EXERCISE INSTRUCTIONS —
Your output is to hold only the lines from the one showing "Task: Click the forward navigation arrow icon" through the end of the listing, exactly, with every picture excluded.

GIVEN RECORDS —
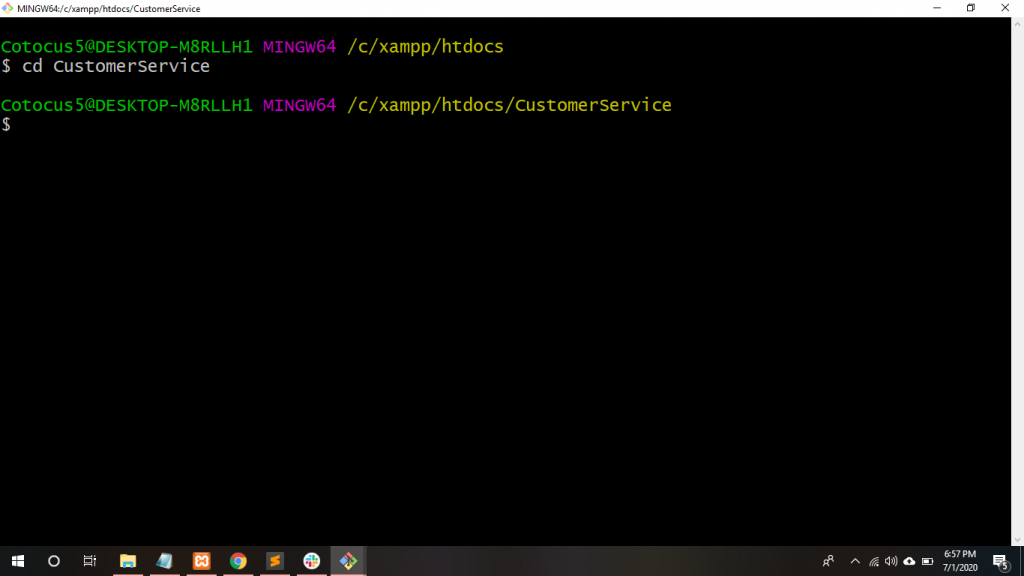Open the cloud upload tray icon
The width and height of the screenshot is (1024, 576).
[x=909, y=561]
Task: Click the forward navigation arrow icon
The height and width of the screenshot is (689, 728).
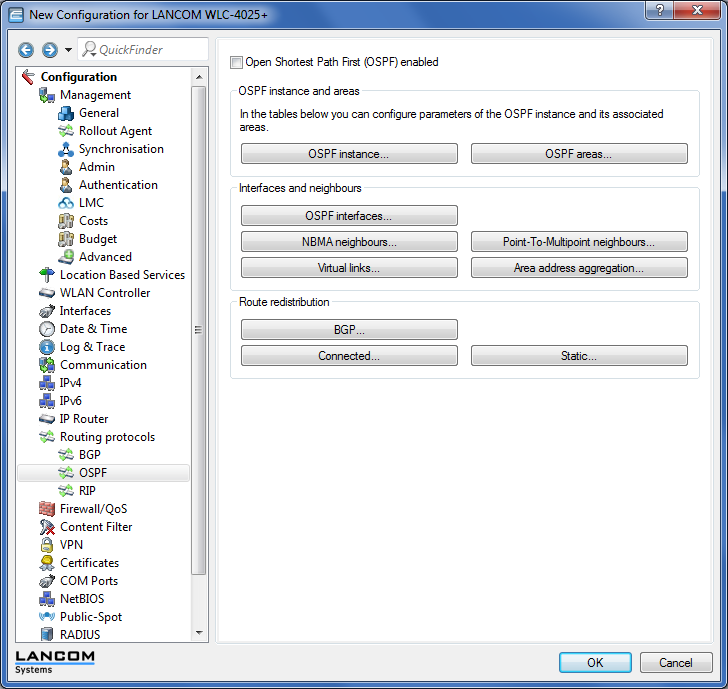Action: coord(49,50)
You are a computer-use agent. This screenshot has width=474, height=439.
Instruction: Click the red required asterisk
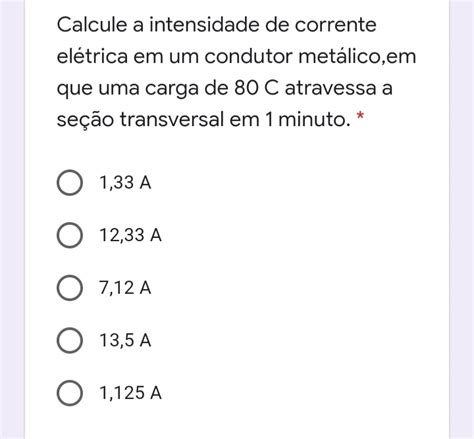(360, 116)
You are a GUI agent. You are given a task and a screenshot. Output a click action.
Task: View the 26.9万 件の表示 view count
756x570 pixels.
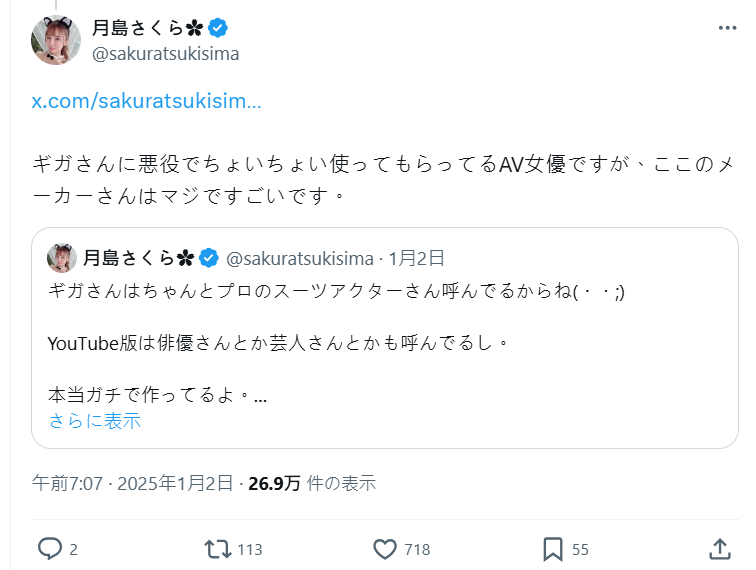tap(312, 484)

ANSWER TO THIS TASK —
Task: Click the forward navigation arrow icon
The height and width of the screenshot is (689, 728).
Action: coord(49,50)
You are a computer-use agent. This screenshot has width=474, height=439.
Instruction: Click the red required asterisk
(360, 116)
You are a GUI agent. You are given a task and a screenshot. Output a click action.
Task: View the 26.9万 件の表示 view count
756x570 pixels.
tap(312, 484)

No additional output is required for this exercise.